Tasks:
**A.** In the NVMEM subsystem document, where were NVMEM drivers such as eeprom kept before the framework existed?
**B.** Reproduce the NVMEM subsystem document from "1. Introduction" to "efuses and so on." with no changes.
**C.** Go on writing the NVMEM subsystem document from the point where it stops.

Text provided:
[mirror_ubuntu-bionic-kernel.git] / Documentation / nvmem / nvmem.txt

			    NVMEM SUBSYSTEM
	  Srinivas Kandagatla <srinivas.kandagatla@linaro.org>

This document explains the NVMEM Framework along with the APIs provided,
and how to use it.

1. Introduction
===============
*NVMEM* is the abbreviation for Non Volatile Memory layer. It is used to
retrieve configuration of SOC or Device specific data from non volatile
memories like eeprom, efuses and so on.

Before this framework existed, NVMEM drivers like eeprom were stored in
drivers/misc, where they all had to duplicate pretty much the same code to
register a sysfs file, allow in-kernel users to access the content of the
devices they were driving, etc.

This was also a problem as far as other in-kernel users were involved, since
the solutions used were pretty much different from one driver to another, there
was a rather big abstraction leak.

This framework aims at solve these problems. It also introduces DT
representation for consumer devices to go get the data they require (MAC
Addresses, SoC/Revision ID, part numbers, and so on) from the NVMEMs. This
framework is based on regmap, so that most of the abstraction available in
regmap can be reused, across multiple types of buses.

Supplied information:
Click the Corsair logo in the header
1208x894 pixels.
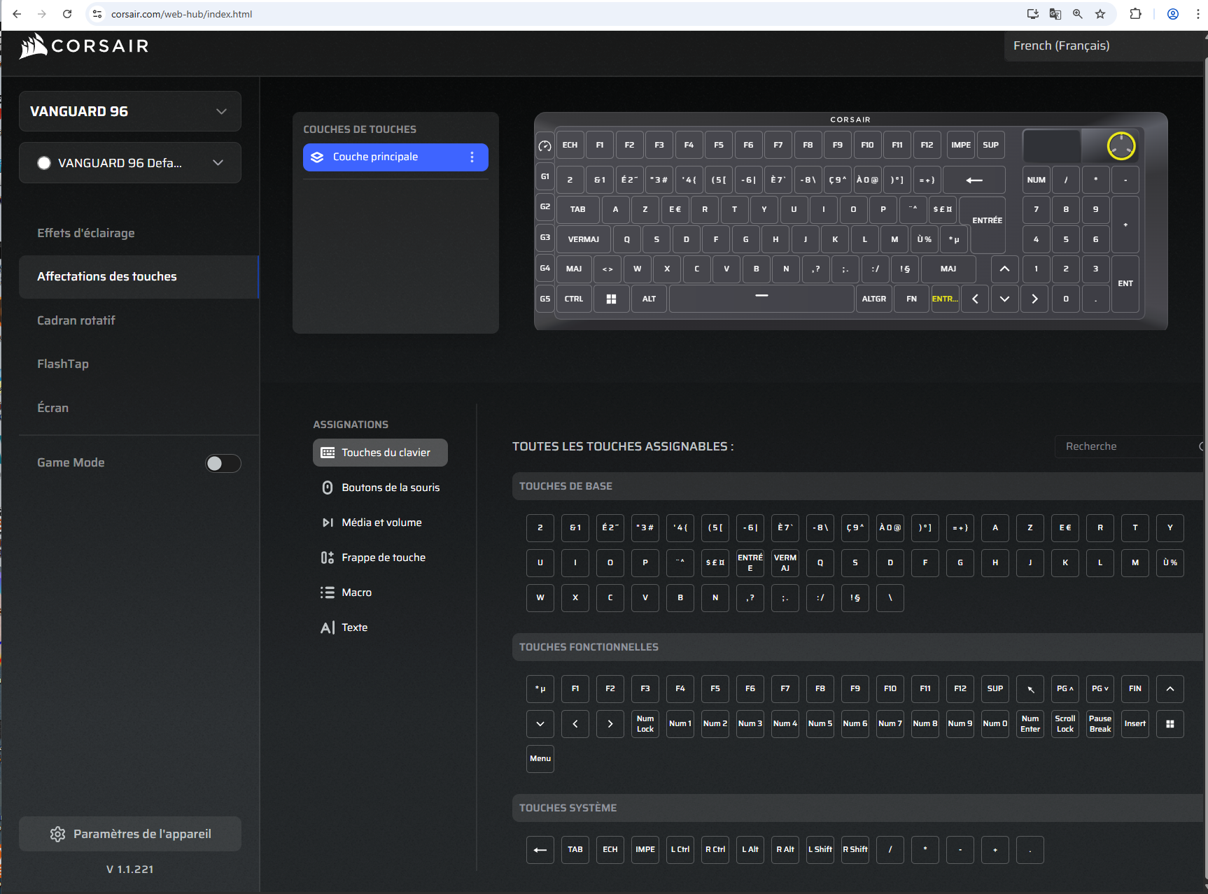tap(84, 46)
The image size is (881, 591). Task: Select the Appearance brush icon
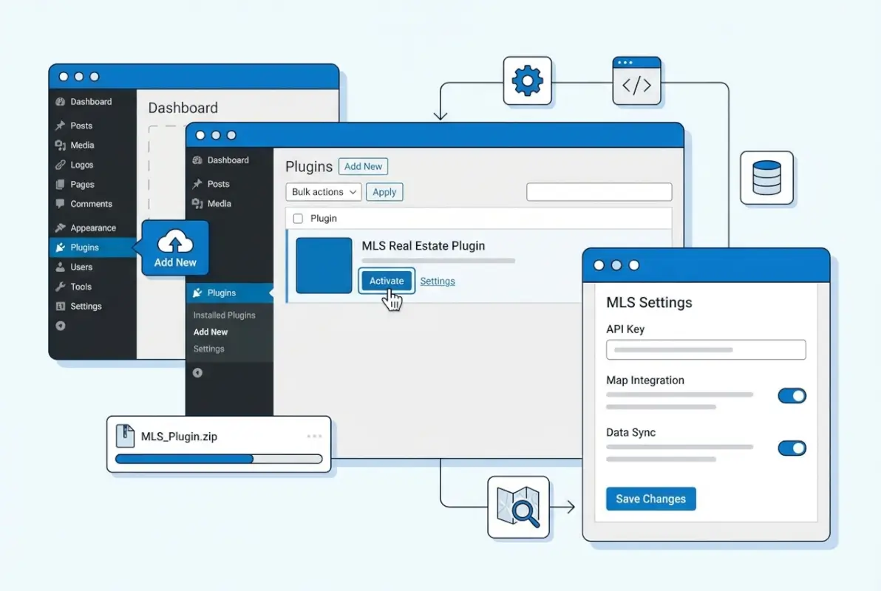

Responses by task:
**A.** They were kept in drivers/misc.

**B.**
1. Introduction
===============
*NVMEM* is the abbreviation for Non Volatile Memory layer. It is used to
retrieve configuration of SOC or Device specific data from non volatile
memories like eeprom, efuses and so on.

**C.**
NVMEM Providers
+++++++++++++++

NVMEM provider refers to an entity that implements methods to initialize, read
and write the non-volatile memory.

2. Registering/Unregistering the NVMEM provider
===============================================

A NVMEM provider can register with NVMEM core by supplying relevant
nvmem configuration to nvmem_register(), on success core would return a valid
nvmem_device pointer.

nvmem_unregister(nvmem) is used to unregister a previously registered provider.

For example, a simple qfprom case:

static struct nvmem_config econfig = {
	.name = "qfprom",
	.owner = THIS_MODULE,
};

static int qfprom_probe(struct platform_device *pdev)
{
	...
	econfig.dev = &pdev->dev;
	nvmem = nvmem_register(&econfig);
	...
}

It is mandatory that the NVMEM provider has a regmap associated with its
struct device. Failure to do would return error code from nvmem_register().

NVMEM Consumers
+++++++++++++++

NVMEM consumers are the entities which make use of the NVMEM provider to
read from and to NVMEM.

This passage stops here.